As we noted in the Design section, general performance on the Magellan Maestro 4370 could be a little sluggish. The delays occurred mostly when we were navigating through the menus or entering trip information, and fortunately didn’t affect performance while providing real-time route guidance.
For our road tests, we took the GPS out on the streets of San Francisco, and from a cold start, it took about 5 minutes for the unit get a fix on our position, while subsequent starts were nearly instantaneous. The system did a good job of accurately tracking our movement as we drove throughout the city, and maintained its lock on satellites as we drove through the Financial District where tall buildings often prevent a clear view of the sky.
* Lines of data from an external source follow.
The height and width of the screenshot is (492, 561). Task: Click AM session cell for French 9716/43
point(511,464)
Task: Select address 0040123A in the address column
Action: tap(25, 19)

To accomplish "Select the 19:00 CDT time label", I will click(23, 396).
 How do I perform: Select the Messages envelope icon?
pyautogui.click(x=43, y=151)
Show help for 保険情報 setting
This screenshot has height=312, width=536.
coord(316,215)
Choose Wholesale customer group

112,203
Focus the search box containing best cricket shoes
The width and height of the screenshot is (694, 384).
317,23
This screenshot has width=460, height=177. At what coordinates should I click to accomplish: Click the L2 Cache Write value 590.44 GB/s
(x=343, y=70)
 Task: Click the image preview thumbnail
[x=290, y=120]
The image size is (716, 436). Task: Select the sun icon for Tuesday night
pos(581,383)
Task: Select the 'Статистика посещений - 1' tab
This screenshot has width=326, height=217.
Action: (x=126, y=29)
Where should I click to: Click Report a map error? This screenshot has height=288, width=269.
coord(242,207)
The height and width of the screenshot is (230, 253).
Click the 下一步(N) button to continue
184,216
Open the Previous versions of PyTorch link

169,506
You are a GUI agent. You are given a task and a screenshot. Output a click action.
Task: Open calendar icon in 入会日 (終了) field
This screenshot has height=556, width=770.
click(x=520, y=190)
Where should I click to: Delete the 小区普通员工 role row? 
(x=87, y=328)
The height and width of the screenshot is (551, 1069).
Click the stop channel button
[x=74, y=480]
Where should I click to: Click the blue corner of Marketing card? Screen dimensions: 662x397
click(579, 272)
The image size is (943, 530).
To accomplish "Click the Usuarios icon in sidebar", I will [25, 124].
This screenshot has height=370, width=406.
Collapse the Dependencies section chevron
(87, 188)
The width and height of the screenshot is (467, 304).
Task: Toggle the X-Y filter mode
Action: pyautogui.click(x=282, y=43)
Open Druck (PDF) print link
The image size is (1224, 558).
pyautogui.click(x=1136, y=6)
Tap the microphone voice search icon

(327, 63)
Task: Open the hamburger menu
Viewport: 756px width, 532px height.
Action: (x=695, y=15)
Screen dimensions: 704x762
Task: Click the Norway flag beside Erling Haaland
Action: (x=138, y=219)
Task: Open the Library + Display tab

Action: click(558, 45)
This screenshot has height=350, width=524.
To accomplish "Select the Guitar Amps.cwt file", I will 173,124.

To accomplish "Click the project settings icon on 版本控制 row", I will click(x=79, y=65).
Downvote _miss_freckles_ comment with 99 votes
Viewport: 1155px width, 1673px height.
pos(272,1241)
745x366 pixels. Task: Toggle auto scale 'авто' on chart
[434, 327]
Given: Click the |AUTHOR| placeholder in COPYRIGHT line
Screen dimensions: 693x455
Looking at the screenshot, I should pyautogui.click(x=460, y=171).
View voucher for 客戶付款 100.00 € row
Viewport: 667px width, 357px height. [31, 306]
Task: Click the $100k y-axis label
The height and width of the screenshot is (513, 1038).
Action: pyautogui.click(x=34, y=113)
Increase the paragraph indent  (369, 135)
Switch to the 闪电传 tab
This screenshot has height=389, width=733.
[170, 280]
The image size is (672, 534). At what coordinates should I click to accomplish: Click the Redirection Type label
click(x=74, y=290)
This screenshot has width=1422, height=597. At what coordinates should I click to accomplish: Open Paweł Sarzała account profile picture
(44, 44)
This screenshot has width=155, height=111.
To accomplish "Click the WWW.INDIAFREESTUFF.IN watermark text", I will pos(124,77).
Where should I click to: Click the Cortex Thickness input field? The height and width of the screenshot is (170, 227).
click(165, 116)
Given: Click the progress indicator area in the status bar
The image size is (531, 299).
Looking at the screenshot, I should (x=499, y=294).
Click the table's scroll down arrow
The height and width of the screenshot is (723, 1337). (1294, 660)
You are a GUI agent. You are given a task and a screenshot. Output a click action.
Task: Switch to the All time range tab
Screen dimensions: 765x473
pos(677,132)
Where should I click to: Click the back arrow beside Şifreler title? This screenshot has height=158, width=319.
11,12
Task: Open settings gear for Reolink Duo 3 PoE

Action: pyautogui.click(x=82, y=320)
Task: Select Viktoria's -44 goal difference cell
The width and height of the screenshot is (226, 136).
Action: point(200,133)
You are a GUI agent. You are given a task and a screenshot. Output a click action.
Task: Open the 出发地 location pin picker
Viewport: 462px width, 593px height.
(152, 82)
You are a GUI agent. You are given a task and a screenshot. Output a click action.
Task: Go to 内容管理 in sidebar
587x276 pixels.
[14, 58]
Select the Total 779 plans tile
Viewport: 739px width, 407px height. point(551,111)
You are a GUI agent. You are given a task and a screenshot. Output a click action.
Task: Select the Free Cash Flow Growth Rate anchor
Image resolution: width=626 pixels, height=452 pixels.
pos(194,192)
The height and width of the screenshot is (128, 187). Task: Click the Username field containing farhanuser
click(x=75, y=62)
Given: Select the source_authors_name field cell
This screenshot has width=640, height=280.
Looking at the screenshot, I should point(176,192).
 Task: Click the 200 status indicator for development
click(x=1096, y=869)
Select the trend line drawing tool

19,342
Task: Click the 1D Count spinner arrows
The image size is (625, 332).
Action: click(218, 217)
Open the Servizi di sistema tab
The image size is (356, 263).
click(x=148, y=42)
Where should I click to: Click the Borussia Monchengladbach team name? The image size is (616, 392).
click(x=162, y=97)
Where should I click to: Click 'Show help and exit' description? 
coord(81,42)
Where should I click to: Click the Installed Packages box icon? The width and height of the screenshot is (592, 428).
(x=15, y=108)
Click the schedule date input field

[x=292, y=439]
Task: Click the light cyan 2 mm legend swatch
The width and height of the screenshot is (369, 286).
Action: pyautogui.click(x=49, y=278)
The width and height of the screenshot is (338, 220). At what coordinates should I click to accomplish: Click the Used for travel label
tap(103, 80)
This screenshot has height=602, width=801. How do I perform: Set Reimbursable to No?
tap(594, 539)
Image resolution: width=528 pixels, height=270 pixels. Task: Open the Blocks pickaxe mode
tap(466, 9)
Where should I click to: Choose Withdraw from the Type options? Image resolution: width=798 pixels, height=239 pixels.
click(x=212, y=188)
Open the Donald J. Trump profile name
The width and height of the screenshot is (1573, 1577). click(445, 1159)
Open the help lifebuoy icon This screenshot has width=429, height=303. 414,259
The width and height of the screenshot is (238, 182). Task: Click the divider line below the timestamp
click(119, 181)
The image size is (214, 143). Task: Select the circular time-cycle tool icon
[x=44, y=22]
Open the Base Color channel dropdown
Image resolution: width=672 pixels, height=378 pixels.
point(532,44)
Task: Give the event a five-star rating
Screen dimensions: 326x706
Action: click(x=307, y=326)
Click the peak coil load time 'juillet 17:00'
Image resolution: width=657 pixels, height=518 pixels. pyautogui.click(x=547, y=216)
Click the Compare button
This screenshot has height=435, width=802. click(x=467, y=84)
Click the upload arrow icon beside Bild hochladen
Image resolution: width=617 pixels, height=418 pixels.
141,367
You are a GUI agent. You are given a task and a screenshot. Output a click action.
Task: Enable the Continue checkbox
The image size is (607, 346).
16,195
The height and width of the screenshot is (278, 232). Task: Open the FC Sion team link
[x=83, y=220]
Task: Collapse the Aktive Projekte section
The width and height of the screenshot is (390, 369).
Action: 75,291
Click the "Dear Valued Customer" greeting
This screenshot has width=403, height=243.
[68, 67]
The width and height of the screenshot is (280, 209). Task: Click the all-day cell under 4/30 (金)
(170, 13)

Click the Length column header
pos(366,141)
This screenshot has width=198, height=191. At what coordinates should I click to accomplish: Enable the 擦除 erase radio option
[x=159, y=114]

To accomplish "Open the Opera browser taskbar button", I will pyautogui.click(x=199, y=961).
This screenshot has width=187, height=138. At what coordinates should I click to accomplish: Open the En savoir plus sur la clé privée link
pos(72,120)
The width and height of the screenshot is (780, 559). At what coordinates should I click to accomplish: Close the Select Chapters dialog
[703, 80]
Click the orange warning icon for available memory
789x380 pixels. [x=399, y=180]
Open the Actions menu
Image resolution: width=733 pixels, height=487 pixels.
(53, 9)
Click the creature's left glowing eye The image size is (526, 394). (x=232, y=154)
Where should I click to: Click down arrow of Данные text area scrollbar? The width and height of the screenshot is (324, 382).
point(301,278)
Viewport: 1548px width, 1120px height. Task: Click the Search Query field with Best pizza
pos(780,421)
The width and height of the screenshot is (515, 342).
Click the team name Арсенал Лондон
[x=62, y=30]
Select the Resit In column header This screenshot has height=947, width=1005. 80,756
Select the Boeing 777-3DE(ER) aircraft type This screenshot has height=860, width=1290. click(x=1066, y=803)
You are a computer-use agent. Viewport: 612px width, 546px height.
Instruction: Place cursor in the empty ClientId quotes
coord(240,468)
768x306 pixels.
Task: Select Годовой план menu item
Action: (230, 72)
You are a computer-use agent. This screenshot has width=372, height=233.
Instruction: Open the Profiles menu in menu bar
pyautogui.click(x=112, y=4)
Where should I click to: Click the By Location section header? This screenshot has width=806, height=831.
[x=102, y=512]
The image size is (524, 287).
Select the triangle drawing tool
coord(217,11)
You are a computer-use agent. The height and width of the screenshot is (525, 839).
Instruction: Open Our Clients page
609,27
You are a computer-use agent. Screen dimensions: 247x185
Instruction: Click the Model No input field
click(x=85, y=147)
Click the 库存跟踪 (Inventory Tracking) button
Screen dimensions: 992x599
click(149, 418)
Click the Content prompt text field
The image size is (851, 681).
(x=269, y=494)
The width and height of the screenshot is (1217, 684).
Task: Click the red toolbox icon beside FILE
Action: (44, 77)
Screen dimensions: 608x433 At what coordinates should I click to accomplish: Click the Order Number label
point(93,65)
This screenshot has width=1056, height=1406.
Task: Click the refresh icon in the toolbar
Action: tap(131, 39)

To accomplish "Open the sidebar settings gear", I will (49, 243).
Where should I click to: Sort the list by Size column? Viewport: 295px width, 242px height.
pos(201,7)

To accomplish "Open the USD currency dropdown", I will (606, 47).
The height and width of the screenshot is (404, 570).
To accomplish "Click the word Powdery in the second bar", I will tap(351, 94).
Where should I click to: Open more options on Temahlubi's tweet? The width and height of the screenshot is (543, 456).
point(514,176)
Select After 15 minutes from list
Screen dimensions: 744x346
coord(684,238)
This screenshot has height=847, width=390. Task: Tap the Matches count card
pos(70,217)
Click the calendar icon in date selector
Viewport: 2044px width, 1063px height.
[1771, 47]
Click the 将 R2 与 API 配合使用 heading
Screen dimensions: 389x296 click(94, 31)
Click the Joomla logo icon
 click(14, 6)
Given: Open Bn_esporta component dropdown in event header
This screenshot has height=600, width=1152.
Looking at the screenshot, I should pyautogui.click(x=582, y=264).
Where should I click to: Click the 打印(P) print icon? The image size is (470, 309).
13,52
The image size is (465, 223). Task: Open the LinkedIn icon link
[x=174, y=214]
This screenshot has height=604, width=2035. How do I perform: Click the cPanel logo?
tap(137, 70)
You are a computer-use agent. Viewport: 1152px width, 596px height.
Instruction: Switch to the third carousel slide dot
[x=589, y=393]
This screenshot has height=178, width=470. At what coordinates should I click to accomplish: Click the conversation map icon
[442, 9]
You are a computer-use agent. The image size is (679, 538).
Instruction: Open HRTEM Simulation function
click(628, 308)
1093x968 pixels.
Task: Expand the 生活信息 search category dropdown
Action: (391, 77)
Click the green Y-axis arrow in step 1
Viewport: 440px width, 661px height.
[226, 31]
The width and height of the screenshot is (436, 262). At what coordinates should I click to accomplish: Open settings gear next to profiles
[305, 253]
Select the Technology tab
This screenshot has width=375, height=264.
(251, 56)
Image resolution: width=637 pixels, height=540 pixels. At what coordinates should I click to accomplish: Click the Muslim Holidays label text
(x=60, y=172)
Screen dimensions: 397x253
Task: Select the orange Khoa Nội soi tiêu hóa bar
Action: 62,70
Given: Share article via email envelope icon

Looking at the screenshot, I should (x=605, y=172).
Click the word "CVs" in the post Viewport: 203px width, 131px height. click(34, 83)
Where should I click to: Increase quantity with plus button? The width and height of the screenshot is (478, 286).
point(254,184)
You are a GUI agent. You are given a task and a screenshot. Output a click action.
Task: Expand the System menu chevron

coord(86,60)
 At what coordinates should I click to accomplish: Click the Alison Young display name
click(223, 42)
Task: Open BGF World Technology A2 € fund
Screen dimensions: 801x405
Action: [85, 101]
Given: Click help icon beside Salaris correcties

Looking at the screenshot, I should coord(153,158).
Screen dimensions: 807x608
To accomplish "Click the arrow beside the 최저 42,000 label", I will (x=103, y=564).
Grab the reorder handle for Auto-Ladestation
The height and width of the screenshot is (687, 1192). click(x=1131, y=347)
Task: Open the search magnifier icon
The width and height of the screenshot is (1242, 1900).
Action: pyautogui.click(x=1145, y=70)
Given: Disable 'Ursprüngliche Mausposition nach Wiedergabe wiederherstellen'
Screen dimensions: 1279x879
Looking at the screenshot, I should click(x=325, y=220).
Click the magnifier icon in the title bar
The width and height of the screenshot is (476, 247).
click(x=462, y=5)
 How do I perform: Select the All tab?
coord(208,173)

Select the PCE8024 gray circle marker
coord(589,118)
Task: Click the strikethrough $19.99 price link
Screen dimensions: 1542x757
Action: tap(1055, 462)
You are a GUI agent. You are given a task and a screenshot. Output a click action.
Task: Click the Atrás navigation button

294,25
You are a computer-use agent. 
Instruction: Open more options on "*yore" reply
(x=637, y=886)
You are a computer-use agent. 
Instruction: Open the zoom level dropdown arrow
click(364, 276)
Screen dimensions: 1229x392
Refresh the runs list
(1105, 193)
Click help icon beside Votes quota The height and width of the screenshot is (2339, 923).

We planned two trips with the Maestro 4370. The first was from the Marina District to San Francisco International Airport and the second was from the Marina District to CNET’s downtown headquarters. The PND was quick to create routes in both instances, and checking out the turn-by-turn maneuver list, we found that it provided accurate routes. If you have the Smart Zoom feature turned on in the Map Screen Settings, the GPS will automatically zoom in and out of maps depending on where you are at on your trip. For example, if the course requires that you travel on one road or interstate for a long period of time, it will provide more of an overview map but as you get closer to a turn or maneuver, the Maestro 4370 will zoom in on the specified section of the map.
The pronunciation of text-to-speech instructions was pretty good, though it had problems with longer street names. Also, we noticed that the voice prompts occasionally hiccupped mid-sentence. We also missed several turns along the way to test the route recalculation rate. While the audible notifications came a bit late, the Maestro 4370 was still able to get us back on track in a timely manner and with efficient routing.
We also paired the Maestro 4370 with the RIM BlackBerry Curve 8310, and had no problems making or receiving calls. We also tried sending a text message from the GPS, but after we hit send, it got stuck on a “Sending SMS” message and after waiting for about 15 minutes, we gave up. And though we don’t necessarily find multimedia capabilities on a GPS useful, music playback on the Maestro 4370 was quite good with full sound and a nice balance between treble and bass. Viewing pictures was also pleasant, thanks to the sharp screen. The unit has a rated battery life of 3 hours.